You don't seem to take into account the processing done by the camera itself. There's a lot going on behind that little sensor- to say there's no difference between cameras of equivalent sensor size is crazy, IMO... I can assure you there's a world of difference between my GRD II and the Kodak EasyCrap my parents use 😛
What - the firmware? Please. Kodak isn't capable of creating decent firmware? Here's a rrecent EasyShare review:
Overall, however, the Kodak Z950 takes very good pictures. The color representation is very good as are the details. The noise level is lower than most other camera in this class, even at high ISOs, which is a big plus. The ISO can be manually set from 100 to 1,600. The lens created a small amount of barrel distortion in wide angle shots, but this was so slight that many people won’t even notice it.

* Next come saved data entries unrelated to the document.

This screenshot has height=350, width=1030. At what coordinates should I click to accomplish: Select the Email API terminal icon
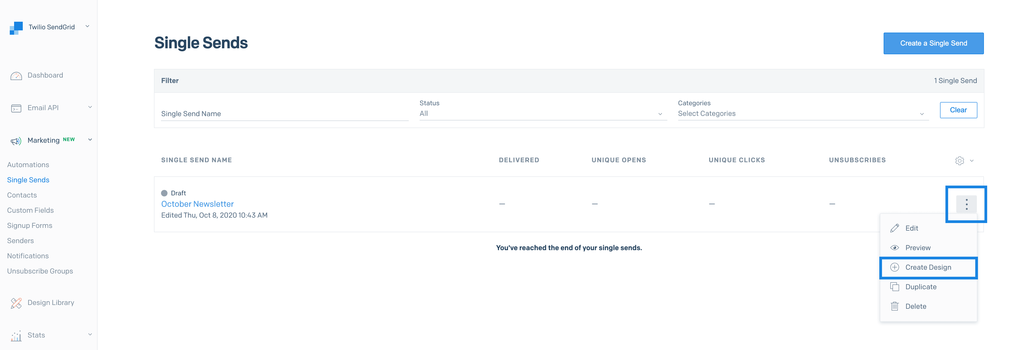click(16, 108)
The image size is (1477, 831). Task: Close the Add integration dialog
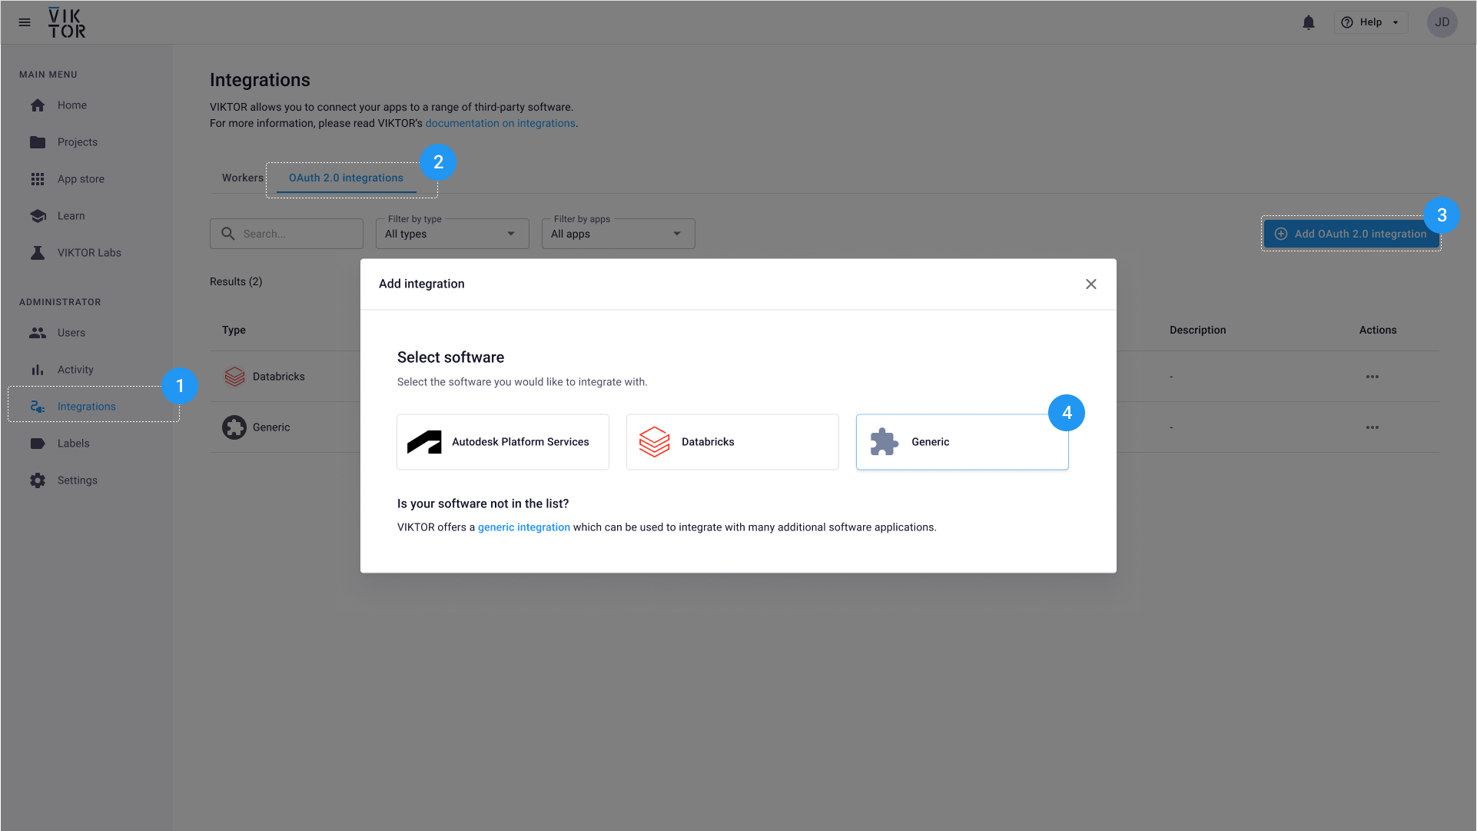coord(1090,284)
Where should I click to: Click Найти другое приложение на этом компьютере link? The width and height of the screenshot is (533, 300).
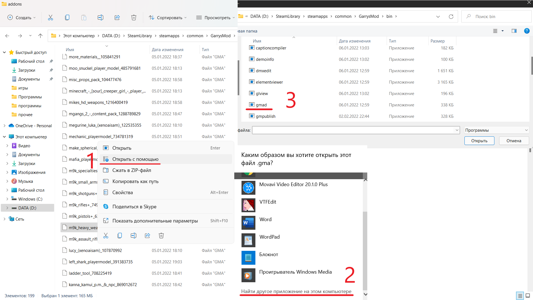(x=296, y=291)
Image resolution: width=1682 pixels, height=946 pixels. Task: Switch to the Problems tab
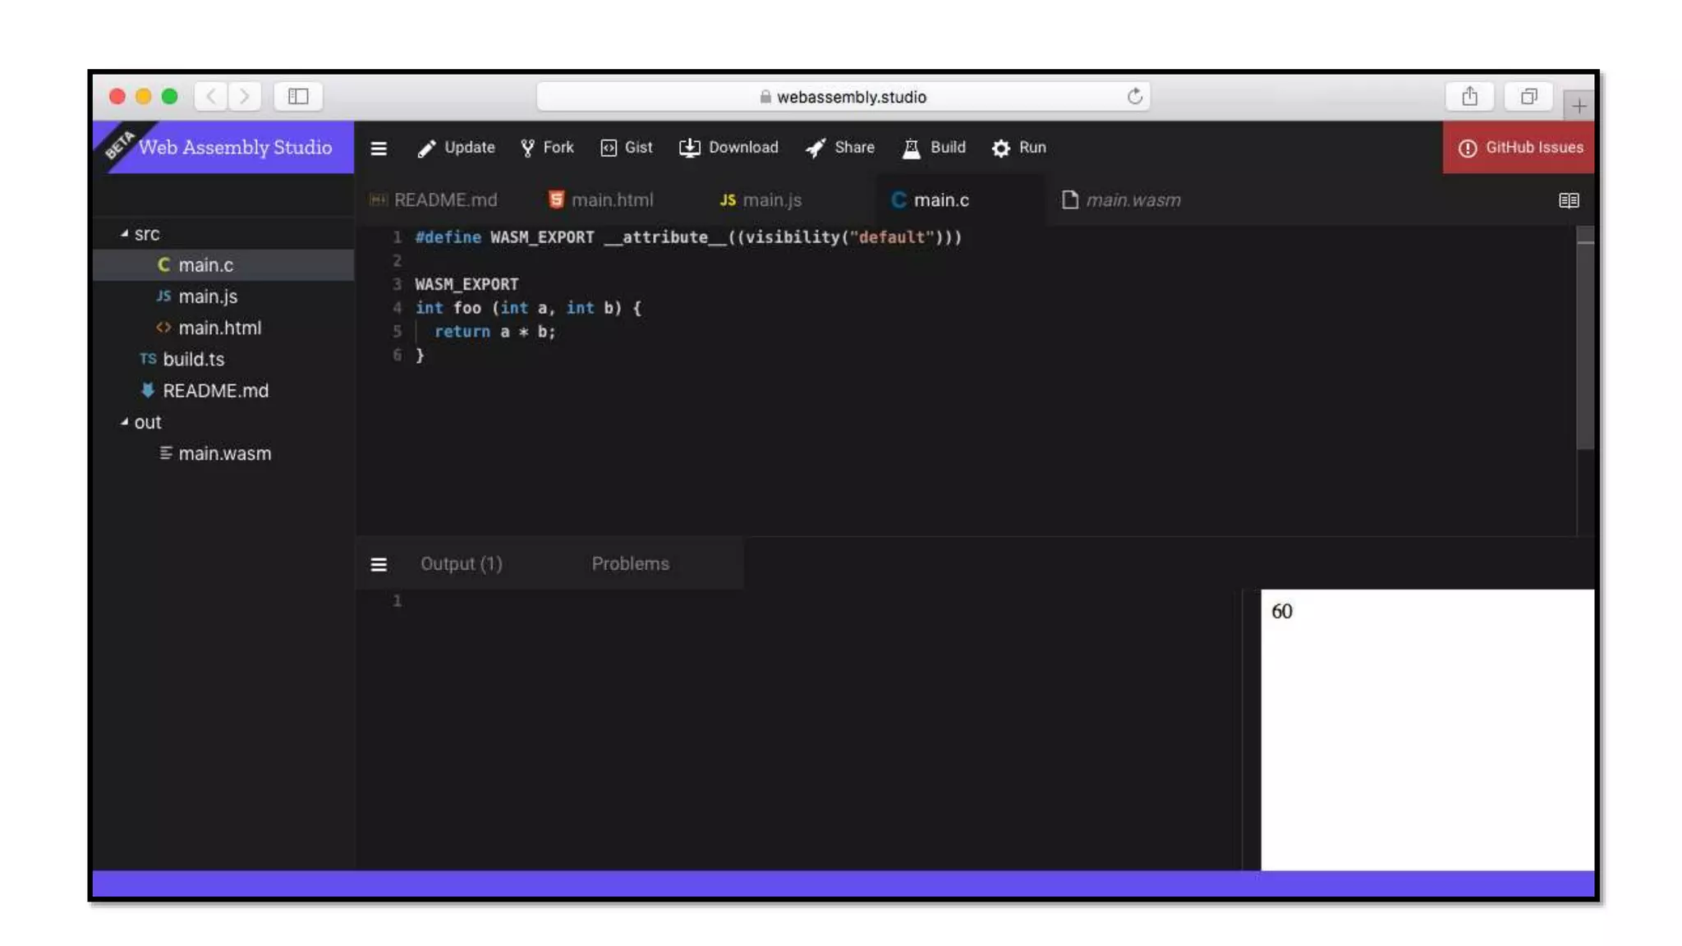(630, 564)
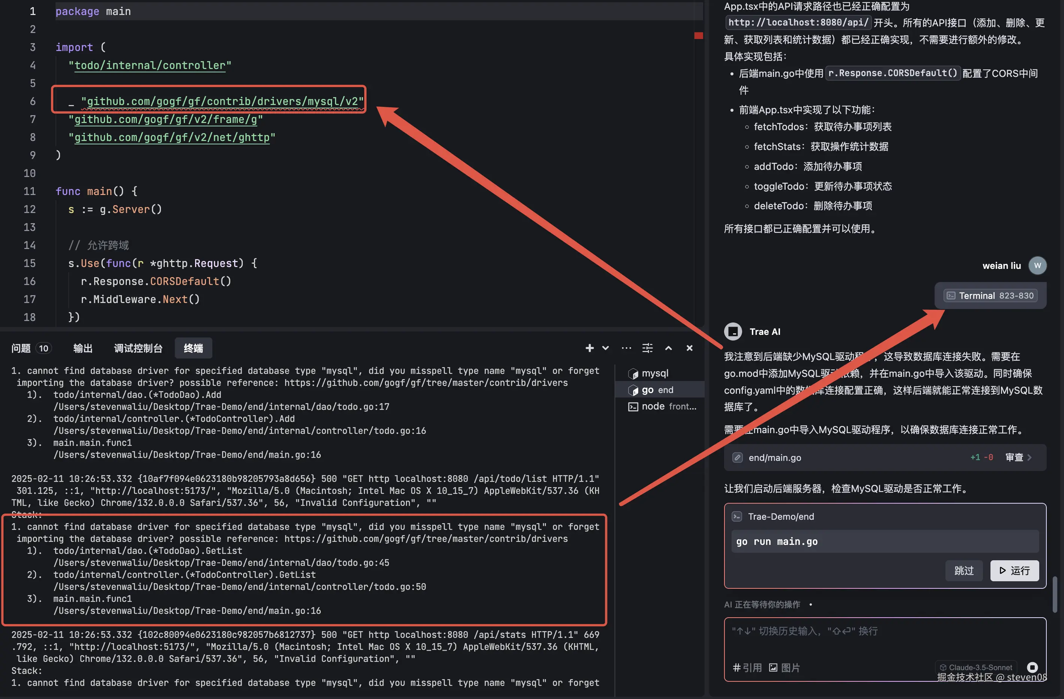
Task: Select the mysql terminal session
Action: [654, 373]
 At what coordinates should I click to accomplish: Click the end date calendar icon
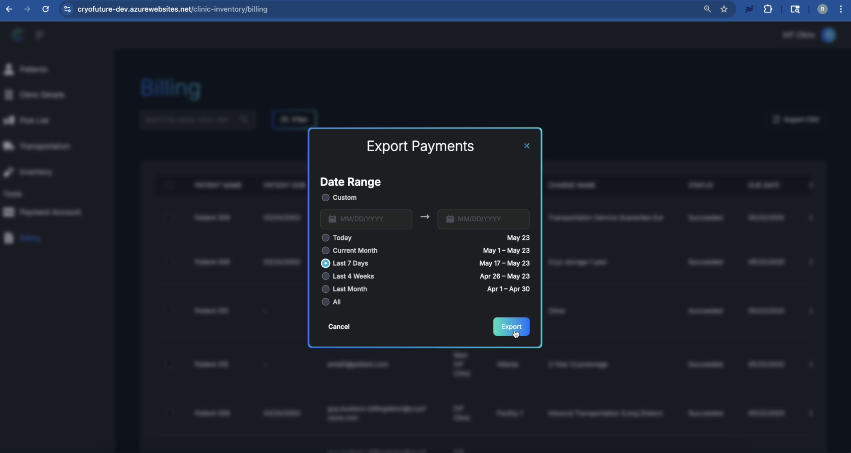pyautogui.click(x=450, y=219)
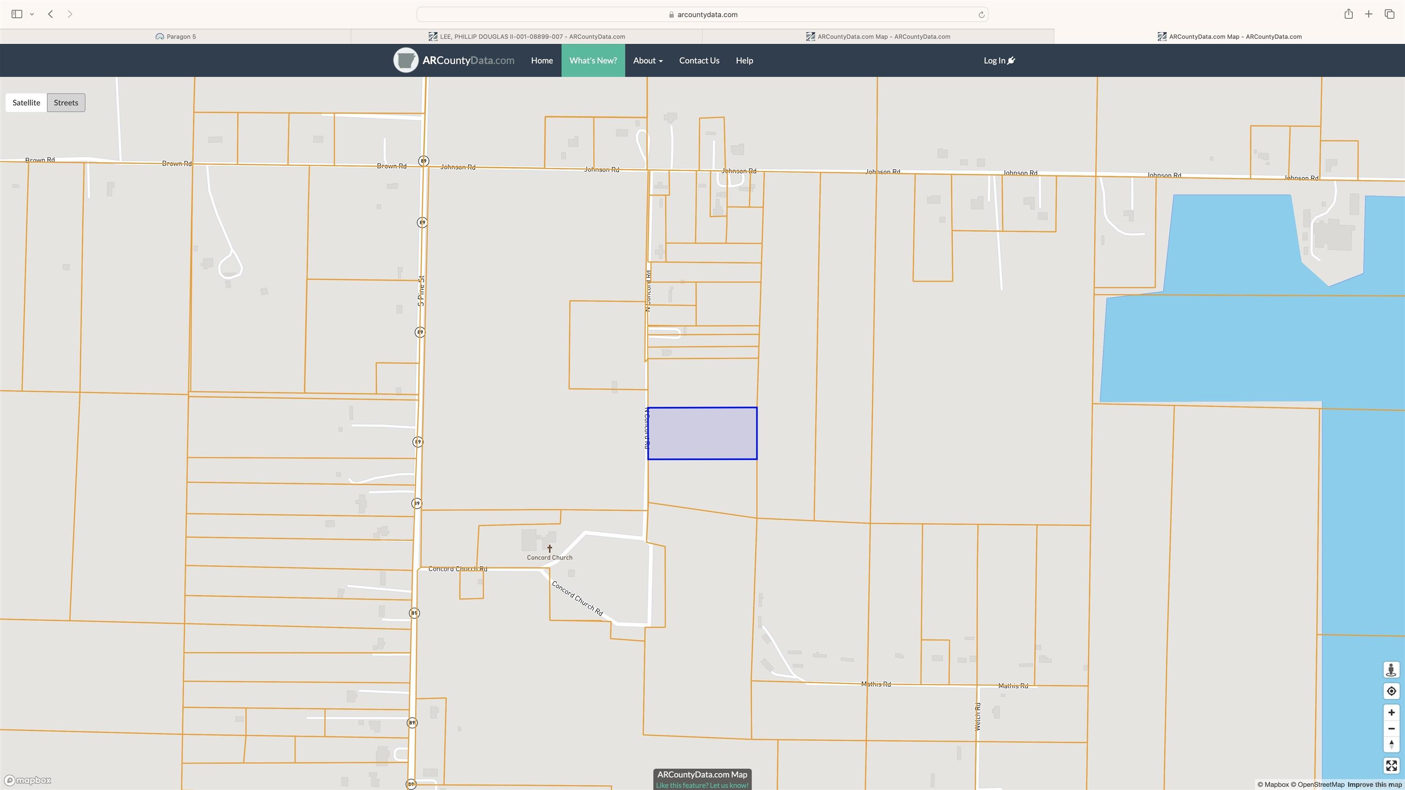Click the Log In link

click(999, 61)
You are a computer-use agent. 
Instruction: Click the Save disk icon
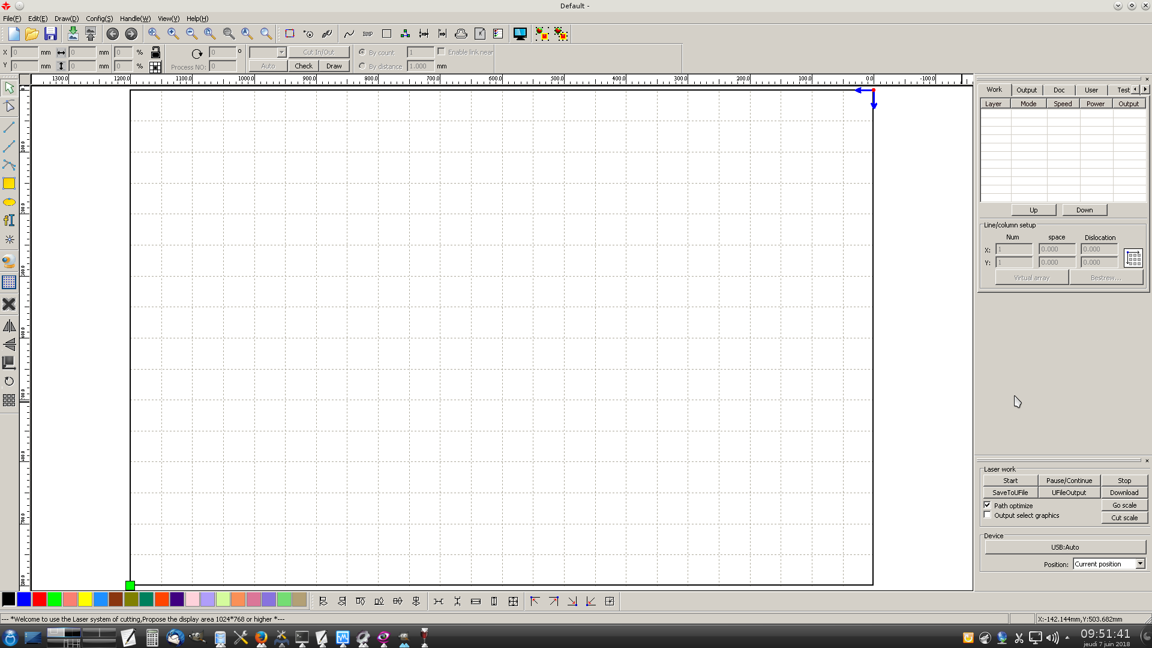coord(50,34)
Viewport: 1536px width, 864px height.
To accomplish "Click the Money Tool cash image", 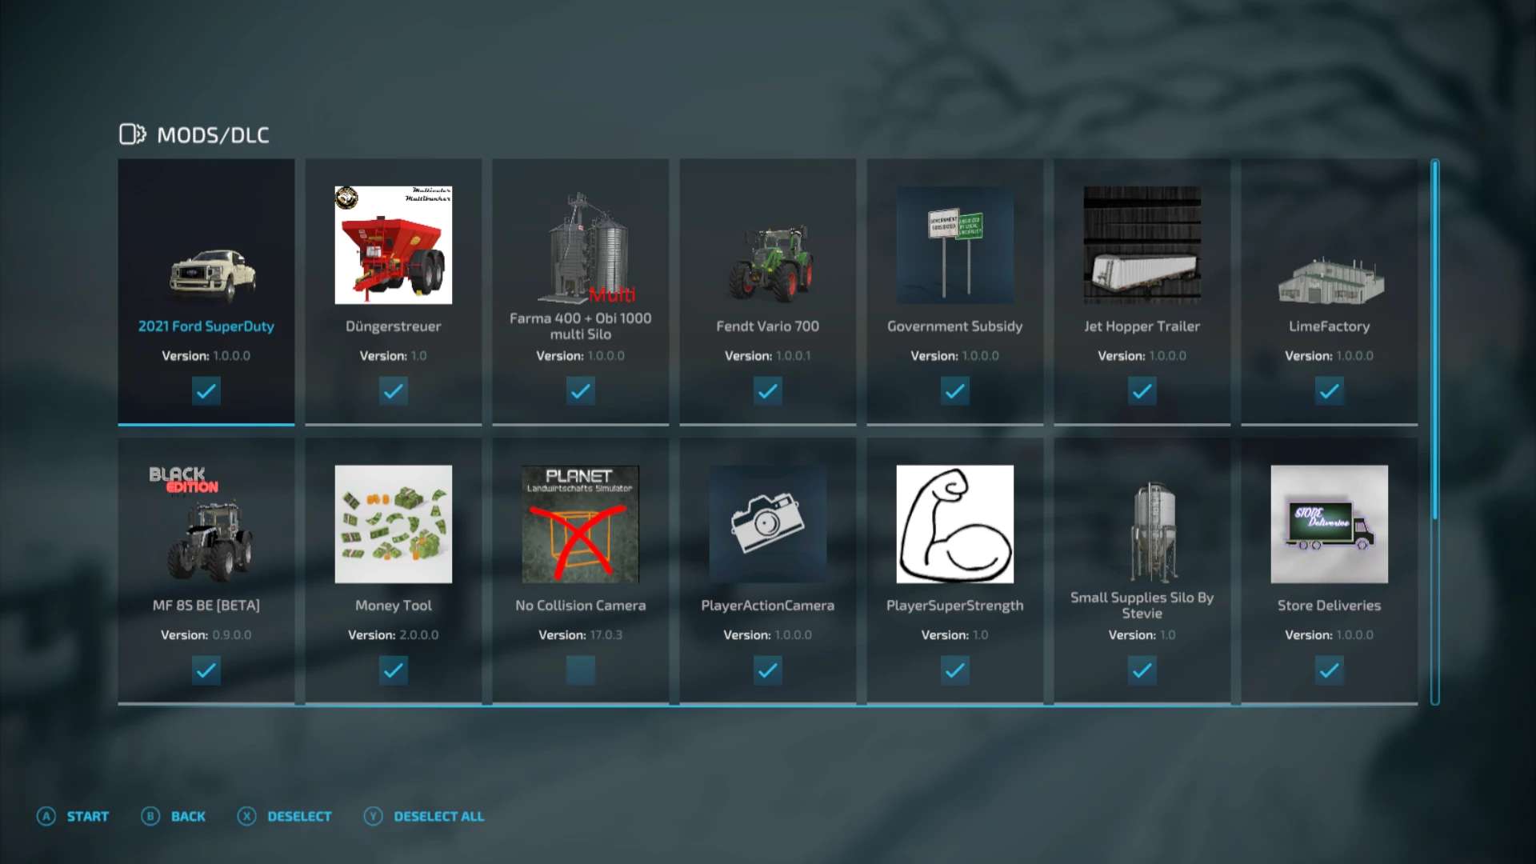I will 393,524.
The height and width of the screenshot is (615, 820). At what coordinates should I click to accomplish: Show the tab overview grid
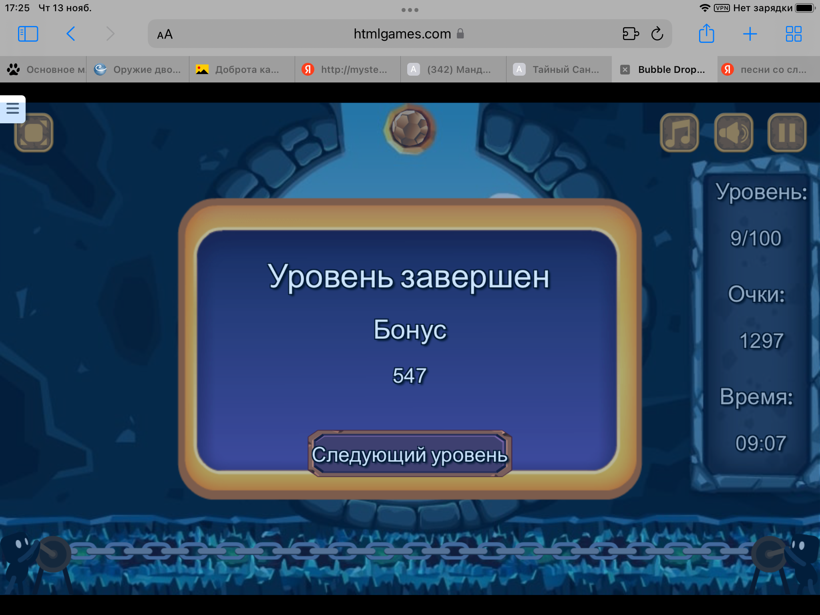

http://www.hardwaresecrets.com/article/Kodak-EasyShare-Z950-Digital-Camera-Review/976/7
No offense - just my opinion, the overall picture quality of point-n-shoot digitals are all in the same range all along the various price points. - they just are. It's, however, not a
bad range! They're all competent little picture takers - including Easy Shares. I love little Fuji digital, and take it with me everywhere. Expensive ones, however, make about as much sense as expense high-end "disk cameras". It's like "designer beans" and "rice mixes" that I see in health food stores that cost 3X as much per ounce as the bulk stuff. Beans are beans, rice is rice - it will all taste the same. And how it all tastes is good! But if you want to spend 3X as much for the fancy stuff - be my guest. Compacts all have the same sensors, competent firmware that all major manufactures can do, and there's only so much resolution you can get out of these cameras no matter what lens you slap on it. Price points vary based on build-quality, circuitry that effects start-up time and shutter lag (which is under control these days, largely, even the cheap ones), and whether they have some kind of image stabilization or not. - oh, and how "cool" they look. (And, yes, the LX5 looks
very sexy...)
Personally, however, - again, just my opinion, I can't see spending near-DSLR or 4/3 money on one. I like them a lot, they're good to have, not knocking them! But none of the $400+ dollar ones is going to have break through image quality over a lowly EasyShare. The LX5 is going for $500 at Ardorama! Yikes! That's more than I paid for my new Nikon DSLR body! The best small sensor application is the "compact super zoom" with image stabilization that enables you to shoot "way out there" and get a crisp clean shot, hand-held, instead of using a giant supe-expensive lens the size of your arm on an immobile tripod like you had to do in the "film days". The rest? By and large all the same. - With
one semi-exception, the no longer produce Fuji 10,11,20,30,31's because of their proprietary sensors and lowish pixel counts.